Giornata Mondiale della Balbuzie 2018: 1 milione di italiani sottovalutano il disturbo
Oggi, 22 Ottobre 2018, si celebra la Giornata Internazionale per la Sensibilizzazione alla Balbuzie. Conosciamo meglio questa condizione.
Oggi, 22 Ottobre 2018, si celebra la Giornata Internazionale per la Sensibilizzazione alla Balbuzie, una condizione che può avere un profondo impatto sulla vita di chi ne soffre. La balbuzie è un disturbo che interessa 1 milione di italiani, con un’incidenza dell’8%. A spiegarlo è la neuropsicologa Valentina Letorio, la quale aggiunge che questa giornata è stata istituita non solo per far conoscere meglio questa condizione, ma anche per aiutare coloro che ne soffrono a migliorare la qualità della loro vita.
Esistono diverse definizioni di balbuzie, che si basano perlopiù sui sintomi del disturbo, come arresti, ripetizioni e prolungamenti di un suono mentre si parla.
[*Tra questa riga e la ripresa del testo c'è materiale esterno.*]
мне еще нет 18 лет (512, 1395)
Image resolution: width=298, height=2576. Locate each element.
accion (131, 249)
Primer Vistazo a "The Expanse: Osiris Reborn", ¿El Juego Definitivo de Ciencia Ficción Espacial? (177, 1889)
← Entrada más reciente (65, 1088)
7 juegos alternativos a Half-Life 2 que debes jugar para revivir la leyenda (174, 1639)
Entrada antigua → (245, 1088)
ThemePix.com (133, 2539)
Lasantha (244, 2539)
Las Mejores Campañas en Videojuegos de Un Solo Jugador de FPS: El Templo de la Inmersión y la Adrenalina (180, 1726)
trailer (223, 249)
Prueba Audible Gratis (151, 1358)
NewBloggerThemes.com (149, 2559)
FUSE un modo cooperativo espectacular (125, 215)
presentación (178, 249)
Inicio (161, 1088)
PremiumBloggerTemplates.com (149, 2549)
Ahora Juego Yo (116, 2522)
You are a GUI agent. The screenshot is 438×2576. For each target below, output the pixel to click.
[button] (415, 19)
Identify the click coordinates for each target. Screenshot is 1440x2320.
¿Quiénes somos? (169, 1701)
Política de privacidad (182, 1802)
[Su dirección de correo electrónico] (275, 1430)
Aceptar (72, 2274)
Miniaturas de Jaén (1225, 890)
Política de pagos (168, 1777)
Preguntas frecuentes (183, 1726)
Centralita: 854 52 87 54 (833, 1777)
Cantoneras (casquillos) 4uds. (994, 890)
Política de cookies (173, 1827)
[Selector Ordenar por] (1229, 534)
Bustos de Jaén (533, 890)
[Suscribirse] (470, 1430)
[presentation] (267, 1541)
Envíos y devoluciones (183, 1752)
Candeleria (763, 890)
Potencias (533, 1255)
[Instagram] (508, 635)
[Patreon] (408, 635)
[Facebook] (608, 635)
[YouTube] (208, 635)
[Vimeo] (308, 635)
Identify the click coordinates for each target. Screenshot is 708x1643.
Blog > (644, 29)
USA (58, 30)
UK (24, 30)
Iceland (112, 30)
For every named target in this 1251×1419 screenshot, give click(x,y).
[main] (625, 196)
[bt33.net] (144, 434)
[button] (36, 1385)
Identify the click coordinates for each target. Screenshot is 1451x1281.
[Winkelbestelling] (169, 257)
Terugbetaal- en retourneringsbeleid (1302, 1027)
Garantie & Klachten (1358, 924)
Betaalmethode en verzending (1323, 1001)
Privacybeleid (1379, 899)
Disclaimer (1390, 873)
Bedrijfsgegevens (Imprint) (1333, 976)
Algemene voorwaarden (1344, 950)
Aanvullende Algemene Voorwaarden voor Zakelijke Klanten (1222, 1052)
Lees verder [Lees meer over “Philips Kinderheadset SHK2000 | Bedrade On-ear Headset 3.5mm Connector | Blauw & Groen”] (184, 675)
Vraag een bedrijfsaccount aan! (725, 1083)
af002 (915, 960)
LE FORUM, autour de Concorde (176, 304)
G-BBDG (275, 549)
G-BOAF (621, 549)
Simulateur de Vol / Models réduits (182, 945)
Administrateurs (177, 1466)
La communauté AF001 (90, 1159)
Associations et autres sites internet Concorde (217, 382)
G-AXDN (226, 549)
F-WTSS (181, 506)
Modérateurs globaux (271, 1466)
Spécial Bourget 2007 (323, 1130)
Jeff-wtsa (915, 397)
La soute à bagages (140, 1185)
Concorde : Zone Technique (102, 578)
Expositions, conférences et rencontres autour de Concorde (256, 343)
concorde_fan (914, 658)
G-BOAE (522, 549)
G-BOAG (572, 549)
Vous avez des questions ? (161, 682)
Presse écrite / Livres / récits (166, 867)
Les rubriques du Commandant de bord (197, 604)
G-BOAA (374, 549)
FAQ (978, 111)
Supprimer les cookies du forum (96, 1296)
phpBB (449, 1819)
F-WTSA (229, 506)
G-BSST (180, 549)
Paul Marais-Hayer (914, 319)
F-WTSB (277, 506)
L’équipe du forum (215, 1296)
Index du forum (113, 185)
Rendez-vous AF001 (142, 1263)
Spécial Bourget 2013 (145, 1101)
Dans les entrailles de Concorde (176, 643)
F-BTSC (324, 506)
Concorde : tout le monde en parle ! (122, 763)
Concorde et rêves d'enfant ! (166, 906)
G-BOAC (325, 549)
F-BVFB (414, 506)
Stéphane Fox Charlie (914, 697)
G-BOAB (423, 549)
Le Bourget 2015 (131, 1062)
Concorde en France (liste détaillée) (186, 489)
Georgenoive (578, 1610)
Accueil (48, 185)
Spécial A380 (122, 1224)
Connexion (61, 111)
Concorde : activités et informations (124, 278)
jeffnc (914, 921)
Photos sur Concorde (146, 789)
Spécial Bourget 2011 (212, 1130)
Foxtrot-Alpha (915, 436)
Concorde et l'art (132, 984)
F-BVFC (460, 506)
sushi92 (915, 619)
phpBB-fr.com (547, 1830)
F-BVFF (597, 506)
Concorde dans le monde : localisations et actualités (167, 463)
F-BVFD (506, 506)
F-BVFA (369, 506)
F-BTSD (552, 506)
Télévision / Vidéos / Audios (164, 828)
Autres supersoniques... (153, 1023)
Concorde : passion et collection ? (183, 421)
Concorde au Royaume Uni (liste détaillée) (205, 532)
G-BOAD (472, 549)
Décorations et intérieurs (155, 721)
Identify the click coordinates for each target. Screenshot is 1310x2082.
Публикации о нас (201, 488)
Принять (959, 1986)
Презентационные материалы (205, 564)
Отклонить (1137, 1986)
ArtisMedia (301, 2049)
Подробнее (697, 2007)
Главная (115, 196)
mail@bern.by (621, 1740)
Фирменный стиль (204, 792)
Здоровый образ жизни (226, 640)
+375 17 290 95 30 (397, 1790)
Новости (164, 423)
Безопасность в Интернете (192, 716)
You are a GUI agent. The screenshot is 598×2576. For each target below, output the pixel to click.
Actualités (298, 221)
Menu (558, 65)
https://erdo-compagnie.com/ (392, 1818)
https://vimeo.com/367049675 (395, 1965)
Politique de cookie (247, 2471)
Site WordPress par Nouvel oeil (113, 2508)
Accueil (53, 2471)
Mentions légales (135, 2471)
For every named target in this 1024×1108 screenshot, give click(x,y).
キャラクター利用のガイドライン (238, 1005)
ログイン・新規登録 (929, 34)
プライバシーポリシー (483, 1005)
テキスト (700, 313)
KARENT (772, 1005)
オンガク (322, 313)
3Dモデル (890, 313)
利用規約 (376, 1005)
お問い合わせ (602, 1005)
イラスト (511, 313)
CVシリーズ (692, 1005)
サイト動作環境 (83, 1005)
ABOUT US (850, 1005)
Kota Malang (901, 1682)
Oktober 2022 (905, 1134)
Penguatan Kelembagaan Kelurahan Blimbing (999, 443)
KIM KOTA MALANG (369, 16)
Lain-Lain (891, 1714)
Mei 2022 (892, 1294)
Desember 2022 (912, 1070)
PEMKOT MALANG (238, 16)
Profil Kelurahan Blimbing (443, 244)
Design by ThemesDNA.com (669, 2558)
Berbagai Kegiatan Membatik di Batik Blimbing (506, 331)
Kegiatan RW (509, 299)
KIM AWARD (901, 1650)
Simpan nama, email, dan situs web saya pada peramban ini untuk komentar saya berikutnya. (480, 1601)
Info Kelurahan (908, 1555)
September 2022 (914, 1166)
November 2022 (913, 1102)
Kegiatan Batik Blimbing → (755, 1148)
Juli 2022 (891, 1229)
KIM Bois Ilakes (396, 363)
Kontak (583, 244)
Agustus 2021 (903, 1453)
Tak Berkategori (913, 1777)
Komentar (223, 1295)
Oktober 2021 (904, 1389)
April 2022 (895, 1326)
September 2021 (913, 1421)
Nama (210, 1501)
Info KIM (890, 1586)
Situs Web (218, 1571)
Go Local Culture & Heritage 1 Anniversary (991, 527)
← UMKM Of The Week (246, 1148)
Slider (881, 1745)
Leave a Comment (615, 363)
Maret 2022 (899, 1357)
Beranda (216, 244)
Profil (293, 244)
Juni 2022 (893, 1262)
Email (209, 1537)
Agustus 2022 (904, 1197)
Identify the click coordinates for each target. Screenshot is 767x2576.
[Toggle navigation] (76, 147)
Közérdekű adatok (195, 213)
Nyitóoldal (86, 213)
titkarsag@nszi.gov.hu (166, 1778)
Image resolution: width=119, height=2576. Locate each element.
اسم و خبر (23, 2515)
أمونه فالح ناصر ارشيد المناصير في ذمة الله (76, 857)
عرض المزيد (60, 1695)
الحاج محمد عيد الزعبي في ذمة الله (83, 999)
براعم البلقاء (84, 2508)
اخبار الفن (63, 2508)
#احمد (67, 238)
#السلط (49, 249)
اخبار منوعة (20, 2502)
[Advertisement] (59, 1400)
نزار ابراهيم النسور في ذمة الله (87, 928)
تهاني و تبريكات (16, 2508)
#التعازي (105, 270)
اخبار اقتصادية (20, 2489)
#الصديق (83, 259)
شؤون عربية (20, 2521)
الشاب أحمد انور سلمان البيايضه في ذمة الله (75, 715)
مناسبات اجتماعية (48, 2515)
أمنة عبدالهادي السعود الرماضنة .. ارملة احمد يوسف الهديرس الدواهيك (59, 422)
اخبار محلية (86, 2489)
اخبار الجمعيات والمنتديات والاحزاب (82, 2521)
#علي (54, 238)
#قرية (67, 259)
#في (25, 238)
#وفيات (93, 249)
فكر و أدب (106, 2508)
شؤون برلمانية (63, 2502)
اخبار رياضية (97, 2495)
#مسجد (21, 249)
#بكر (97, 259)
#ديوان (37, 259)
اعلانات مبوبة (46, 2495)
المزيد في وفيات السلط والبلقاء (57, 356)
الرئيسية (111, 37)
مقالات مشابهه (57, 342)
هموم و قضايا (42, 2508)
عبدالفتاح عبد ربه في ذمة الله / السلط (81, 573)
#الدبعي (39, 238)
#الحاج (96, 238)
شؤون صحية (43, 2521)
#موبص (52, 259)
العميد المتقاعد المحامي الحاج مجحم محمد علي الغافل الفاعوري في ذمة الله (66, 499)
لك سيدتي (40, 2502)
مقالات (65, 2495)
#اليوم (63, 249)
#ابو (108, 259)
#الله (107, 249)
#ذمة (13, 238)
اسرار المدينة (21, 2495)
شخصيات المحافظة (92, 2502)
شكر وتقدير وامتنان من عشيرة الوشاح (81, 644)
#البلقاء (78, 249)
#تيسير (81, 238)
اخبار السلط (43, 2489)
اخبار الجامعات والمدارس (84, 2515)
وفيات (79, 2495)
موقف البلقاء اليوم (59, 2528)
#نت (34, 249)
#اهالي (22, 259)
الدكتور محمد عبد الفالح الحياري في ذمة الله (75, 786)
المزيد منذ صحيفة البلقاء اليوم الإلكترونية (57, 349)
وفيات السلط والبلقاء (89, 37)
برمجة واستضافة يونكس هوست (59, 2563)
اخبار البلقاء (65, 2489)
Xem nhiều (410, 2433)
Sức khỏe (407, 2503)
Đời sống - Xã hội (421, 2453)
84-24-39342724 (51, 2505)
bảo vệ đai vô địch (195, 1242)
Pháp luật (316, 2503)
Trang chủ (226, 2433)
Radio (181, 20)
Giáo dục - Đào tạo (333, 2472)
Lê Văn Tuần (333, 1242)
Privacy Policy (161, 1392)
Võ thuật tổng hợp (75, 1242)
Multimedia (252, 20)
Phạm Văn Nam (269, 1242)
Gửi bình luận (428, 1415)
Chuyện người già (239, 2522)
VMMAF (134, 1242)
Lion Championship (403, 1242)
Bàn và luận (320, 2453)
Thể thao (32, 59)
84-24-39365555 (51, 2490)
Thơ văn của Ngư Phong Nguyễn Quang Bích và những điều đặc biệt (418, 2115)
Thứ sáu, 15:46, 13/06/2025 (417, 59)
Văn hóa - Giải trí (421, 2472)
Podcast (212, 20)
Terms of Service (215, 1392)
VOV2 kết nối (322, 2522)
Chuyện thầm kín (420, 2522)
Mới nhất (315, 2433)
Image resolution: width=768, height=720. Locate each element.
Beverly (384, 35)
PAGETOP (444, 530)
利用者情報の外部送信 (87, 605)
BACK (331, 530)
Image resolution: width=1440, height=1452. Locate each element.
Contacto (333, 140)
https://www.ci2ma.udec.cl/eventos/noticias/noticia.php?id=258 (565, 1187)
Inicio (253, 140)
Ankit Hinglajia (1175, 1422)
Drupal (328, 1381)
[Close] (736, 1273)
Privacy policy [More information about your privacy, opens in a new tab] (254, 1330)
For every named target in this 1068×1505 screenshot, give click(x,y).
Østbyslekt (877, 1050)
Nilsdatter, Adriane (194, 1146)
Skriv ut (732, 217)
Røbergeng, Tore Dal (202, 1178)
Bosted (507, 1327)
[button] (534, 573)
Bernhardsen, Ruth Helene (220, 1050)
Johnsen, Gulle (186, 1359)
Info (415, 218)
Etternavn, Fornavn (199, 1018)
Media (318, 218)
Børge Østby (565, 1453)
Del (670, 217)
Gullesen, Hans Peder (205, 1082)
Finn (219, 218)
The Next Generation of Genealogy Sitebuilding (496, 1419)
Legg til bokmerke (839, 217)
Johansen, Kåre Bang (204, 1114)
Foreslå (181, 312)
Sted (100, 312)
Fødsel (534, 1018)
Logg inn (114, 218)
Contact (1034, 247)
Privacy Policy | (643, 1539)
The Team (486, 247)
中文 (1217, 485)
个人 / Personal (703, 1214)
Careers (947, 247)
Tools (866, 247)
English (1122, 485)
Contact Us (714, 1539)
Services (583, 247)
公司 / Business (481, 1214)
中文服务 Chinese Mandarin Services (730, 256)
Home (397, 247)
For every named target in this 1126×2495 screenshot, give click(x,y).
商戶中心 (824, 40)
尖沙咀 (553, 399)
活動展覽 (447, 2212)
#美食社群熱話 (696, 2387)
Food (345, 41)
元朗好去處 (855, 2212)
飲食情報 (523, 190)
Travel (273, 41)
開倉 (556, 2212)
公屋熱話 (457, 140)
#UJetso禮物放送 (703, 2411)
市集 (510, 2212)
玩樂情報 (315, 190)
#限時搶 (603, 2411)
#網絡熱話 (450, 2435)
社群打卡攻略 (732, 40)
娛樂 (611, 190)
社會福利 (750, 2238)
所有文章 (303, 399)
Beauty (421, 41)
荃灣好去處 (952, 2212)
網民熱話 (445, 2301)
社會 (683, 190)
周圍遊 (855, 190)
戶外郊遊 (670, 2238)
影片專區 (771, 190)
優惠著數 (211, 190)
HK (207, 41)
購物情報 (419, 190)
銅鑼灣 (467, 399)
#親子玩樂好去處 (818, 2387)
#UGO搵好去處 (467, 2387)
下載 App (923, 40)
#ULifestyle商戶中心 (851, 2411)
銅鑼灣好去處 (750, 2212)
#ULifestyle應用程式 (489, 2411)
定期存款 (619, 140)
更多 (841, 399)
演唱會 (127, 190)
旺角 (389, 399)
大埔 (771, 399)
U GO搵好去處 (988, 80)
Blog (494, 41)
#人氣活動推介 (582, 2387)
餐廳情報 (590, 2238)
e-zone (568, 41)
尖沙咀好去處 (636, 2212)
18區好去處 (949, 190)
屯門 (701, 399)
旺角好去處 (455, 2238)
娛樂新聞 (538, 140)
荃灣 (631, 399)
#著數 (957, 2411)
Questo problema può indurre chi ne soffre a isolarsi rispetto al resto del mondo. I bambini balbuzienti vengono spesso ridicolizzati e bullizzati, e anche durante la vita adulta le frustrazioni non mancano.
Ad oggi
spiegano gli esperti
le teorie neuroscientifiche più recenti suggeriscono che alla base della balbuzie vi sia un malfunzionamento nel meccanismo di controllo motorio del linguaggio. Quando una persona parla esercita parallelamente un controllo costante di ciò che dice per valutarne la correttezza in termini di programmazione e produzione del suono; se percepisce un errore, si interrompe in modo da cercare di produrre nuovamente la parola o la frase in maniera corretta.
Purtroppo non sono ancora chiare le esatte cause di questo problema, ma in Italia esistono essenzialmente due principali scuole di pensiero: la prima è quella che considera la balbuzie come una conseguenza di un trauma infantile o di uno stato emotivo alterato, quindi per risolvere questo problema si richiede una terapia volta a risolvere il trauma a livello psicologico, mentre la seconda scuola di pensiero è volta a superare i sintomi della balbuzie mediante tecniche di compensazione e sostitutive, basate sul principio del canto.
Una tempestiva diagnosi per questo tipo di disturbo è certamente difficile. Normalmente la balbuzie esordisce tra i 2 e 3 anni e, nell’88% dei casi, regredisce in modo spontaneo entro i 6 anni.
La balbuzie non viene spesso percepita dai genitori come problema che possa essere portato all’attenzione del pediatra. Il pediatra di famiglia ha gli strumenti per far emergere questo problema e per intraprendere l’iter di approfondimento diagnostico e terapeutico. Si tratta
spiega Rinaldo Missaglia, pediatra e segretario nazionale SiMPeF, Sindacato Medici Pediatri di Famiglia
delle cosiddette visite ad età filtro ricomprese nel programma “progetto salute infanzia”, caposaldo del sistema dell’assistenza pediatrica territoriale. Ad oggi, purtroppo esiste un vuoto assistenziale per questo disturbo. Davanti a un bambino che balbetta, il nostro primo riferimento è la neuropsichiatria infantile e la logopedia. Una prima difficoltà assistenziale sono le lunghe liste d’attesa per l’accesso agli specialisti sia per un approfondimento diagnostico sia per il successivo intervento terapeutico. Perché la figura del pediatra di famiglia possa diventare un importante punto di riferimento anche per questo disturbo,
conclude l’esperto
è necessario che i pediatri stessi siano aggiornati e sensibilizzati su questo disturbo e sul modo in cui possa essere affrontato.